デュシーカははい、と主人の次の言葉を待つ。
「貴女は誰かに守ってもらっていたからこそできたことが、出来なくなったらどうする?」
呟かれたその質問に、デュシーカがぽかんとする。
「…それは、例えば生活とかの話に置き換えても良い事でしょうか?」
デュシーカの身に置き換えればそれは、現在プーシュカに支える事で保障されている衣食住だ。
それはオルラン家から身分を保証され…給金を得ているからこその話であり、庇護されているともいえる。
「そうね、何でもいい。貴女だったらどうする?」
「そうですね…身一つで生計を立てるにしても、特別手に職付くような技術があるわけではないですし。私の場合は傍付きでしたから、まず伝手を探します」
「伝手?」
目を白黒とさせるプーシュカに、デュシーカは苦笑した。
「オルラン公爵家で仕えていた実績と、侯爵令嬢のお傍付きですよ?この肩書きなら、そこらの地方貴族相手なら高い給金で雇って貰えますし…相手側にしても箔がつくから利害が一致します。ですから、まずは閣下に紹介状を書いて頂きますね」
「紹介状…」
デュシーカは頷いて、また口を開く。
「伝手もまた自分の持てる力の一つです。自分に出来ない事は、誰かに頼るしかありませんから。その代わり、誰かに頼られたら、自分がしてあげればいいんです。人間、持ちつ持たれつですから」
「持ちつ…持たれつ…」
壊れた人形のようにデュシーカの言葉を繰り返すプーシュカに、デュシーカは優しく微笑んだ。
「プーシュカ様は既に、その糸口を掴んでおられますでしょう?」

プーシュカはデュシーカのなぞなぞをぼんやりと頭に浮かべながら、ただ静かに風景を見つめた。

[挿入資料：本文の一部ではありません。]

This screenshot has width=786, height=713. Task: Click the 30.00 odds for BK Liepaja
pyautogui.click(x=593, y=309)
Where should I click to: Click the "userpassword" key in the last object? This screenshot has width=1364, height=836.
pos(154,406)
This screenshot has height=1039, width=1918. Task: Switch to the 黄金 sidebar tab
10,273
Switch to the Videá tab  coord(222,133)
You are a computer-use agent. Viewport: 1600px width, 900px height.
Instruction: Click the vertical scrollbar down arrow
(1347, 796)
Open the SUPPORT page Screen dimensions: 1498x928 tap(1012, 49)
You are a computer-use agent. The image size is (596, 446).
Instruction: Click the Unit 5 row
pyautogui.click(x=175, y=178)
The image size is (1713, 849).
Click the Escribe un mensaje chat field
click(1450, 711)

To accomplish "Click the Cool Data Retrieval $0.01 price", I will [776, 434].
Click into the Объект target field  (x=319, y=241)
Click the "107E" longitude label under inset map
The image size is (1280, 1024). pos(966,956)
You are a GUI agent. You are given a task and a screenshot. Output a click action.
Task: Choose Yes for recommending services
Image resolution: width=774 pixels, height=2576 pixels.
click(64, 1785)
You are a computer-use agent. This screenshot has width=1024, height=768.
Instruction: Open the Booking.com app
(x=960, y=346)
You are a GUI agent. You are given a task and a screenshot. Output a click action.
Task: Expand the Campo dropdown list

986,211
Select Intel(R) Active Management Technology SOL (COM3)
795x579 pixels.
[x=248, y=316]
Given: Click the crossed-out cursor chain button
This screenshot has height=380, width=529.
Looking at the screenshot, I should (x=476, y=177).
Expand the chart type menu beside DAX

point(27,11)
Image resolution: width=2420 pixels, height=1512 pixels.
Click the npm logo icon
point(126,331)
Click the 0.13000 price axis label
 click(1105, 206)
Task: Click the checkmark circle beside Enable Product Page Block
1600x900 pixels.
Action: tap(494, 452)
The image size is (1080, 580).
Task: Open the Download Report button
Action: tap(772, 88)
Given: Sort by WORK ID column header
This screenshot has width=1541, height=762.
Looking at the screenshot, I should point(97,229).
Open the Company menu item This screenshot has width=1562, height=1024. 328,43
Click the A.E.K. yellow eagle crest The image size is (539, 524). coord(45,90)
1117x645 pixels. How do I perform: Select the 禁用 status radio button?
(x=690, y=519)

やがて分かれ道に差し掛かり、フローラ・リゼタ令嬢達の馬車と別れ…プーシュカはシェルシェン、クロウンの馬車の後について行く形で馬車を走らせる。


それから程なくして、巨大な石壁が地面から生えているかのような関所が見えた。
非常に精巧に作られたそれは遠目でも威圧感はあるのだが、近くで見ると美しく凝られた意匠が掘られていて、目にも楽しいものとなっている。

「ここから先がロスティスラブ領ね…」

使用人が御者台から降りて、関所に届け出を出すため馬車は列に並んで止まる。
プーシュカにとってはオルラン領と帝都以外で初めて訪れる別領地となる。
もちろん、オルラン領までの道のりでは他領地の宿泊施設や修道院などを利用しているのだが、それ以外では観光目的すらなくただ寝泊りのみで通り過ぎる以外がなかった為、訪れたとは言えないでいた。

「なんだか緊張するわ」
「私もです」
デュシーカが珍しく体をそわそわとさせている。
「ロスティスラブ領は、帝国屈指の大都市を抱える領地のひとつです。特にロスティスラブ公爵直轄領であるロスティスラブ中央都市は美と芸術の街…流行の発信地なんですよ」
「へぇ」
プーシュカが感心しながら頷く。
公爵令嬢の一人、ラードゥガも”流行の最先端”と言っていたが、プーシュカ自身があまり装飾に頓着がないせいか、いまいちデュシーカの高揚に乗り切れないでいる。
だが、今までに見たシェルシェンの…その洗練された装いなどを思い出せば何となく想像がつく。
「流行の発信地って、どうやって発信するのかしら」
プーシュカの漏れた呟きに、デュシーカが信じられない馬鹿を見るような顔を浮かべる。
「あっ何その顔、腹立つ。すごく馬鹿にされてる」
「いや、だって…そんな質問、領内に入ったら絶対に仰らないで下さいよ。完全に田舎者の発想ですから。オルラン家の皆様にまで恥をかかせてしまいますよ」
「えっ、今の…そんなにダメな疑問だった?」
困惑するプーシュカに、デュシーカは小さな溜息を洩らした。
「まあ…いずれお判りになりますよ」
「何かそれはそれで腹立つなぁ…解ってるなら教えてくれればいいのに」
「いつまでも誰かに聞いている様じゃ、プーシュカ様の為にならないからです」

澄まし顔のデュシーカに、プーシュカはこいつ…という表情で睨みつける。
程なくして使用人が戻り、馬車が動き出す。
関所の大仰な門をくぐると…ばらばらだった二人の表情も感情も、一つになっていた。